Return all of the material that follows, keeping each line exactly as it is.

=== DATA IN THIS EXERCISE ===
*-*-*

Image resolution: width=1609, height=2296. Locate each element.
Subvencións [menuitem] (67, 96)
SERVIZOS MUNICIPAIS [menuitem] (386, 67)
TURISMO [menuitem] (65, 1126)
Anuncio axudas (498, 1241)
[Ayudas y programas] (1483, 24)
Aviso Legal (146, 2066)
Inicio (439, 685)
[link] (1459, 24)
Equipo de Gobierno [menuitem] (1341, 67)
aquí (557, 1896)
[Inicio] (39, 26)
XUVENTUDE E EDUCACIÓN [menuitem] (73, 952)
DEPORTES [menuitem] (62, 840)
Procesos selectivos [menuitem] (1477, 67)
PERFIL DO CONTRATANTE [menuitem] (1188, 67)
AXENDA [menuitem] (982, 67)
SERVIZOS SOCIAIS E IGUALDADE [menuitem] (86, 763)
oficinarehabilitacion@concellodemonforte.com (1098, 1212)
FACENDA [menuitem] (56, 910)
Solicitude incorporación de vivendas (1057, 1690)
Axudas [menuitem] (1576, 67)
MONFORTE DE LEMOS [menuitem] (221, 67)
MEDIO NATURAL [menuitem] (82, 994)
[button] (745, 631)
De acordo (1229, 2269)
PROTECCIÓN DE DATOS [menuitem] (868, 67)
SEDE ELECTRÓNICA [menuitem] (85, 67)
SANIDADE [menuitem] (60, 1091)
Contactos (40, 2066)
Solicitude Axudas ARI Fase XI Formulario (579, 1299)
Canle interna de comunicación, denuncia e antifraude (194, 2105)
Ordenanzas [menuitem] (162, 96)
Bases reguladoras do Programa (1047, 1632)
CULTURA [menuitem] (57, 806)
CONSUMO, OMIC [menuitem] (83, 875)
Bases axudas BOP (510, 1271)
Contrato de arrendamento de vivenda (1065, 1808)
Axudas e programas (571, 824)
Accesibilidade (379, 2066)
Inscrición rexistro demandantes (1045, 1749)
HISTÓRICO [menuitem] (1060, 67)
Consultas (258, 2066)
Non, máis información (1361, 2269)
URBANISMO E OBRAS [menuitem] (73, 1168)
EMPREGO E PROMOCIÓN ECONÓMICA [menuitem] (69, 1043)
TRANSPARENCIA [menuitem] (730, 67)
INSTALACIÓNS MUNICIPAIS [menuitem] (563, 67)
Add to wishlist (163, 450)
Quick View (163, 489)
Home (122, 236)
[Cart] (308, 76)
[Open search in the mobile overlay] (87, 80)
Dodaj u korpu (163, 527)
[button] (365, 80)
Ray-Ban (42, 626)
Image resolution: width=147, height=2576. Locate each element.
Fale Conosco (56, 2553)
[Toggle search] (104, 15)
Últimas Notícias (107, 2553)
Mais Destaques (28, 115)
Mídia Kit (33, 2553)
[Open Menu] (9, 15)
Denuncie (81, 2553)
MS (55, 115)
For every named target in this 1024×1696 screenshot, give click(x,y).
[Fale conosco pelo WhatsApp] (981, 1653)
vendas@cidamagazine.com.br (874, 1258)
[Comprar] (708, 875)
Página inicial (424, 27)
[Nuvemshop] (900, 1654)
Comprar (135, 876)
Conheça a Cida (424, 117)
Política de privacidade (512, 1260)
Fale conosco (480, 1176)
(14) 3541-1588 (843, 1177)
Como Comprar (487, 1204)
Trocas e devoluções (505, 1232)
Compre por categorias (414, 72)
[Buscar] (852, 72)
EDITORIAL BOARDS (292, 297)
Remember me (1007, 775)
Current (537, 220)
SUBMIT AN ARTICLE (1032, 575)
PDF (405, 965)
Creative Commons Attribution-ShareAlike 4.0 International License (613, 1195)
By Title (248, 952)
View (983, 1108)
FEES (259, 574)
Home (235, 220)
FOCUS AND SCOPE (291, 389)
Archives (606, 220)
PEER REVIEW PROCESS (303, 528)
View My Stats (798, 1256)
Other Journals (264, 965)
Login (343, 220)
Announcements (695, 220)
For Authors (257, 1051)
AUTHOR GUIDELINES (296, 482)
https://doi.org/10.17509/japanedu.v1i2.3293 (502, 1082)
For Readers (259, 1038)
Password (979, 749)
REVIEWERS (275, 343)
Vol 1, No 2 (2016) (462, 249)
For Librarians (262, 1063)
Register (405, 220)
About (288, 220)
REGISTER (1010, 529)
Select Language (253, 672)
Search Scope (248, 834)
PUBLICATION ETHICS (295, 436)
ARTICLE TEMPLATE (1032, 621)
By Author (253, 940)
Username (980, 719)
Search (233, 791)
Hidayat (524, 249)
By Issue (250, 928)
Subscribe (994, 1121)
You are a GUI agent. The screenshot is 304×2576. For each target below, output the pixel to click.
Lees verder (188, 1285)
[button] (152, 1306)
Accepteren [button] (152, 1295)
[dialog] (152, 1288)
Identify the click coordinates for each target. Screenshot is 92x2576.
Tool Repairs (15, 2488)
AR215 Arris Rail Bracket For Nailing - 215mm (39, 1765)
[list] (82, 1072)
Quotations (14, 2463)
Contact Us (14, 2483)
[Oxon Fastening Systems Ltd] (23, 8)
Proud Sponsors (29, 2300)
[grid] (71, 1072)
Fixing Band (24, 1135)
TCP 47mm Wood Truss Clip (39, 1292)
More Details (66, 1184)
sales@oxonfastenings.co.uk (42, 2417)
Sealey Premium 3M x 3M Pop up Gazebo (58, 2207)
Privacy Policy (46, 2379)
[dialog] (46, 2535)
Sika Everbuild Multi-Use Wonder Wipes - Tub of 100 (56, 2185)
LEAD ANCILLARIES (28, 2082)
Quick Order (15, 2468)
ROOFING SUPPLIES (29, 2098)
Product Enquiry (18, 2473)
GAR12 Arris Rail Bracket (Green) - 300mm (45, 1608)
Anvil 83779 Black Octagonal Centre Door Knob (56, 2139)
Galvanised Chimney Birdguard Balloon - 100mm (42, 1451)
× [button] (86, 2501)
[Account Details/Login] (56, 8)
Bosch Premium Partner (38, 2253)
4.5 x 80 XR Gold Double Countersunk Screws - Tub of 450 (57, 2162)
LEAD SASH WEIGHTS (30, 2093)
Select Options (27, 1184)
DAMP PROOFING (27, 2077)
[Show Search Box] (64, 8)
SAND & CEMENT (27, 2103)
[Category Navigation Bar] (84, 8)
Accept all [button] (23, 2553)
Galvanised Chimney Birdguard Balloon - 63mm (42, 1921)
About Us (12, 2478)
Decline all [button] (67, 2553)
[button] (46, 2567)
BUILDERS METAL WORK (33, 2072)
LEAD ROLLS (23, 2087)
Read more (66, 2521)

*-*-*

=== WRITTEN SOLUTION ===
Image resolution: width=1609, height=2296. Locate each element.
Subvencións [menuitem] (67, 96)
SERVIZOS MUNICIPAIS [menuitem] (386, 67)
TURISMO [menuitem] (65, 1126)
Anuncio axudas (498, 1241)
[Ayudas y programas] (1483, 24)
Aviso Legal (146, 2066)
Inicio (439, 685)
[link] (1459, 24)
Equipo de Gobierno [menuitem] (1341, 67)
aquí (557, 1896)
[Inicio] (39, 26)
XUVENTUDE E EDUCACIÓN [menuitem] (73, 952)
DEPORTES [menuitem] (62, 840)
Procesos selectivos [menuitem] (1477, 67)
PERFIL DO CONTRATANTE [menuitem] (1188, 67)
AXENDA [menuitem] (982, 67)
SERVIZOS SOCIAIS E IGUALDADE [menuitem] (86, 763)
oficinarehabilitacion@concellodemonforte.com (1098, 1212)
FACENDA [menuitem] (56, 910)
Solicitude incorporación de vivendas (1057, 1690)
Axudas [menuitem] (1576, 67)
MONFORTE DE LEMOS [menuitem] (221, 67)
MEDIO NATURAL [menuitem] (82, 994)
[button] (745, 631)
De acordo (1229, 2269)
PROTECCIÓN DE DATOS [menuitem] (868, 67)
SEDE ELECTRÓNICA [menuitem] (85, 67)
SANIDADE [menuitem] (60, 1091)
Contactos (40, 2066)
Solicitude Axudas ARI Fase XI Formulario (579, 1299)
Canle interna de comunicación, denuncia e antifraude (194, 2105)
Ordenanzas [menuitem] (162, 96)
Bases reguladoras do Programa (1047, 1632)
CULTURA [menuitem] (57, 806)
CONSUMO, OMIC [menuitem] (83, 875)
Bases axudas BOP (510, 1271)
Contrato de arrendamento de vivenda (1065, 1808)
Axudas e programas (571, 824)
Accesibilidade (379, 2066)
Inscrición rexistro demandantes (1045, 1749)
HISTÓRICO [menuitem] (1060, 67)
Consultas (258, 2066)
Non, máis información (1361, 2269)
URBANISMO E OBRAS [menuitem] (73, 1168)
EMPREGO E PROMOCIÓN ECONÓMICA [menuitem] (69, 1043)
TRANSPARENCIA [menuitem] (730, 67)
INSTALACIÓNS MUNICIPAIS [menuitem] (563, 67)
Add to wishlist (163, 450)
Quick View (163, 489)
Home (122, 236)
[Cart] (308, 76)
[Open search in the mobile overlay] (87, 80)
Dodaj u korpu (163, 527)
[button] (365, 80)
Ray-Ban (42, 626)
Image resolution: width=147, height=2576. Locate each element.
Fale Conosco (56, 2553)
[Toggle search] (104, 15)
Últimas Notícias (107, 2553)
Mais Destaques (28, 115)
Mídia Kit (33, 2553)
[Open Menu] (9, 15)
Denuncie (81, 2553)
MS (55, 115)
For every named target in this 1024×1696 screenshot, give click(x,y).
[Fale conosco pelo WhatsApp] (981, 1653)
vendas@cidamagazine.com.br (874, 1258)
[Comprar] (708, 875)
Página inicial (424, 27)
[Nuvemshop] (900, 1654)
Comprar (135, 876)
Conheça a Cida (424, 117)
Política de privacidade (512, 1260)
Fale conosco (480, 1176)
(14) 3541-1588 (843, 1177)
Como Comprar (487, 1204)
Trocas e devoluções (505, 1232)
Compre por categorias (414, 72)
[Buscar] (852, 72)
EDITORIAL BOARDS (292, 297)
Remember me (1007, 775)
Current (537, 220)
SUBMIT AN ARTICLE (1032, 575)
PDF (405, 965)
Creative Commons Attribution-ShareAlike 4.0 International License (613, 1195)
By Title (248, 952)
View (983, 1108)
FEES (259, 574)
Home (235, 220)
FOCUS AND SCOPE (291, 389)
Archives (606, 220)
PEER REVIEW PROCESS (303, 528)
View My Stats (798, 1256)
Other Journals (264, 965)
Login (343, 220)
Announcements (695, 220)
For Authors (257, 1051)
AUTHOR GUIDELINES (296, 482)
https://doi.org/10.17509/japanedu.v1i2.3293 (502, 1082)
For Readers (259, 1038)
Password (979, 749)
REVIEWERS (275, 343)
Vol 1, No 2 (2016) (462, 249)
For Librarians (262, 1063)
Register (405, 220)
About (288, 220)
REGISTER (1010, 529)
Select Language (253, 672)
Search Scope (248, 834)
PUBLICATION ETHICS (295, 436)
ARTICLE TEMPLATE (1032, 621)
By Author (253, 940)
Username (980, 719)
Search (233, 791)
Hidayat (524, 249)
By Issue (250, 928)
Subscribe (994, 1121)
You are a GUI agent. The screenshot is 304×2576. For each target below, output the pixel to click.
Lees verder (188, 1285)
[button] (152, 1306)
Accepteren [button] (152, 1295)
[dialog] (152, 1288)
Identify the click coordinates for each target. Screenshot is 92x2576.
Tool Repairs (15, 2488)
AR215 Arris Rail Bracket For Nailing - 215mm (39, 1765)
[list] (82, 1072)
Quotations (14, 2463)
Contact Us (14, 2483)
[Oxon Fastening Systems Ltd] (23, 8)
Proud Sponsors (29, 2300)
[grid] (71, 1072)
Fixing Band (24, 1135)
TCP 47mm Wood Truss Clip (39, 1292)
More Details (66, 1184)
sales@oxonfastenings.co.uk (42, 2417)
Sealey Premium 3M x 3M Pop up Gazebo (58, 2207)
Privacy Policy (46, 2379)
[dialog] (46, 2535)
Sika Everbuild Multi-Use Wonder Wipes - Tub of 100 (56, 2185)
LEAD ANCILLARIES (28, 2082)
Quick Order (15, 2468)
ROOFING SUPPLIES (29, 2098)
Product Enquiry (18, 2473)
GAR12 Arris Rail Bracket (Green) - 300mm (45, 1608)
Anvil 83779 Black Octagonal Centre Door Knob (56, 2139)
Galvanised Chimney Birdguard Balloon - 100mm (42, 1451)
× [button] (86, 2501)
[Account Details/Login] (56, 8)
Bosch Premium Partner (38, 2253)
4.5 x 80 XR Gold Double Countersunk Screws - Tub of 450 (57, 2162)
LEAD SASH WEIGHTS (30, 2093)
Select Options (27, 1184)
DAMP PROOFING (27, 2077)
[Show Search Box] (64, 8)
SAND & CEMENT (27, 2103)
[Category Navigation Bar] (84, 8)
Accept all [button] (23, 2553)
Galvanised Chimney Birdguard Balloon - 63mm (42, 1921)
About Us (12, 2478)
Decline all [button] (67, 2553)
[button] (46, 2567)
BUILDERS METAL WORK (33, 2072)
LEAD ROLLS (23, 2087)
Read more (66, 2521)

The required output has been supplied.